May be I need to go out and get that 1959 Buick I always wanted to restore. Back then, Detroit cars didn't use metric fasteners. Only continental imports like VW were metric in the good old days.

Sunday, September 20, 2009

Obama Wall to Wall

I heard Obama was going on five Sunday talk shows. I saw him on ABC with Stephanoulous, I watched him on NBC with David Gregory. As usual, it was all motherhood and apple pie, no substance. Gregory followed up Obama with a pair of Republican Congressmen, which is more fair and balanced than some in the legacy media. I begin to wonder why I bother the watch on Sunday. Nobody ever says anything of substance, or anything that I haven't heard before. I'm probably just a news junkie.

Saturday, September 19, 2009

Bankers, who needs 'em

Fox News is waxing indignant about a Federal government ruling allowing the Feds to control the salaries of ALL bank workers, even if the bank never took TARP money. I suppose it's a bad precedent, if the Feds can set salaries for bankers, then they can set salaries for every worker in every industry. On the other hand I have trouble working up any real sympathy for the Wall St idjits who brought us Great Depression II while taking home multi million dollar salaries.
I'd be happier of the Feds worked on regulations to make the banks do real banking and stop them from gambling between themselves using FDIC protected money. When banks finance construction, inventory, manufacturing, and enterpreneurs, they are serving a real social need. Business needs to borrow money for a lot of legitimate purposes. If they can't borrow money, business growth, and the employment that comes from business growth doesn't happen.
On the other hand, banks loaning money to other banks, financing mergers and acquisitions, buying shady paper like the mortgage backed securities and the credit default swaps, is destructive of the real economy. Bankers should not be getting paid big bucks to engage in it. Some regulations outlawing gambling on Wall St, at least gambling with FDIC insured funds, would do a lot to drive out the overpaid parasites in Wall St.

Friday, September 18, 2009

Heartbreaking Story

The widow of a US marine who died in combat in Iraq is being hassled by US immigration. The bureaucrats have found some excuse to deny the young widow, and her infant child entry to the US. Do we need immigration reform or what? Story is here.

Thursday, September 17, 2009

Obama hangs the East Europeans out to dry

Obama announced the cancellation of the US missile defense system scheduled for installation in Poland and the Czech Republic. Talk about hanging allies out to dry. The Poles and the Czechs stuck their necks out, angering the Russians, by accepting the anti missile systems. They hoped that US installations with US personnel on their soil would deter a Russian invasion, of the Georgian sort. Obama just yanked that rug out from under our best European allies.

§ **Directions**:
1. Reproduce the blog posts verbatim from "Obama announced the" to "best European allies.".
2. For each statement, decide whether it agrees with the blog posts and quote the deciding words: (a) the missile defense system was scheduled for installation in Poland and the Czech Republic; (b) Gregory followed up Obama with a pair of Democratic Senators; (c) the Federal ruling applies only to banks that took TARP money.

§ **Input data**:
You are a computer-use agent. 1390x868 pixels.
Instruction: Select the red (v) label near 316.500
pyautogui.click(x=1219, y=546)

* * *

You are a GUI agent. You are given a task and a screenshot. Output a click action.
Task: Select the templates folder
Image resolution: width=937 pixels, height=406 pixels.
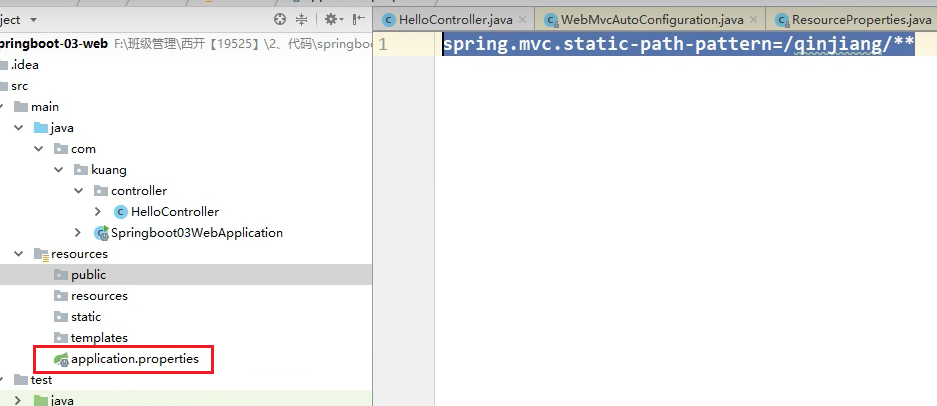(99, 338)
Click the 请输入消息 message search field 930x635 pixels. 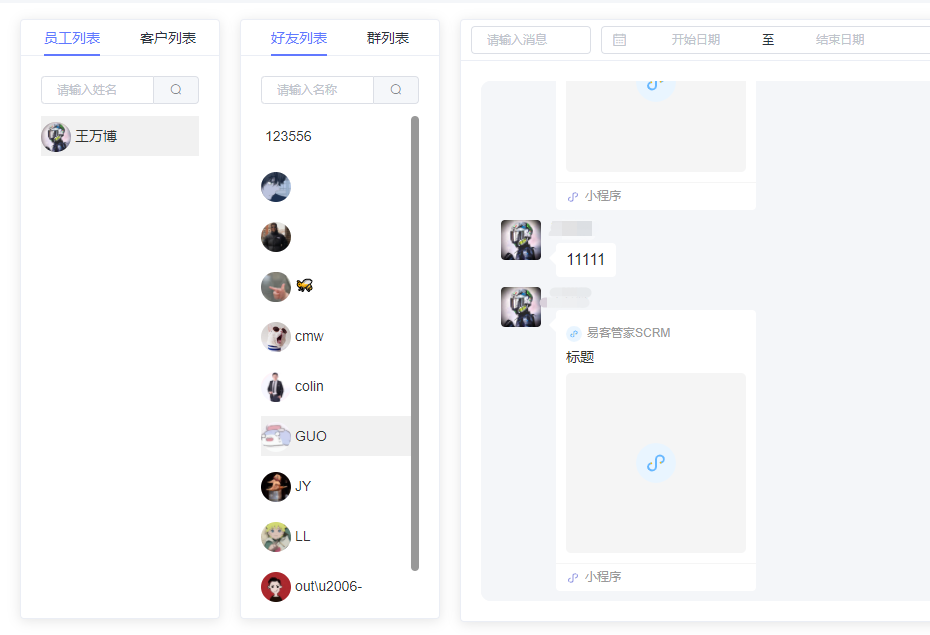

--

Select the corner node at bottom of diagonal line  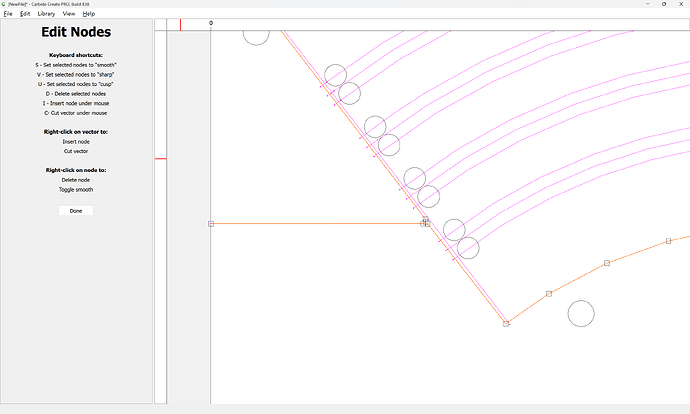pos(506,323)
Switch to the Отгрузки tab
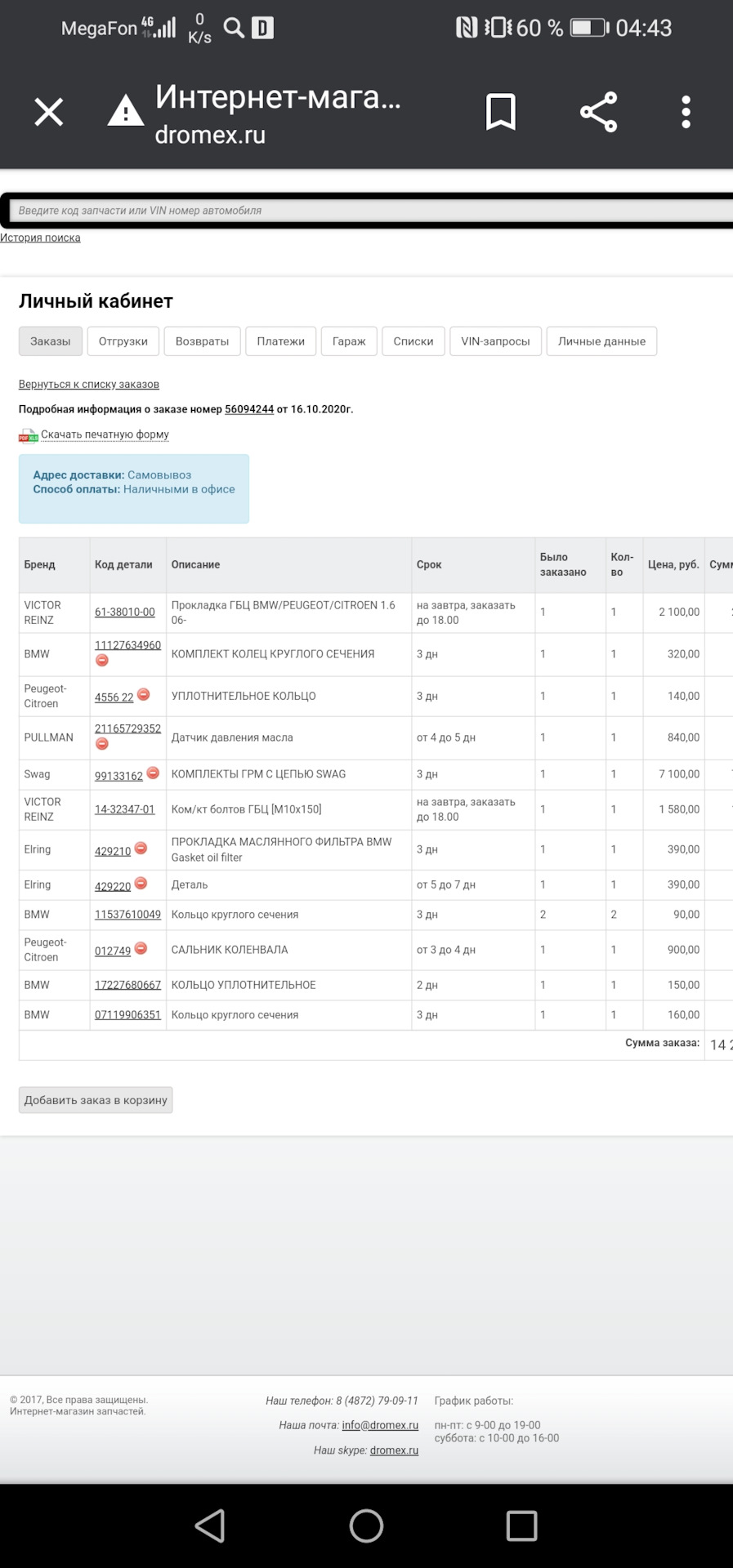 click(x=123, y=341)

§ **Responses for each task**:
1.
Obama announced the cancellation of the US missile defense system scheduled for installation in Poland and the Czech Republic. Talk about hanging allies out to dry. The Poles and the Czechs stuck their necks out, angering the Russians, by accepting the anti missile systems. They hoped that US installations with US personnel on their soil would deter a Russian invasion, of the Georgian sort. Obama just yanked that rug out from under our best European allies.

2.
(a) Yes: "the US missile defense system scheduled for installation in Poland and the Czech Republic"
(b) No: "Gregory followed up Obama with a pair of Republican Congressmen"
(c) No: "even if the bank never took TARP money"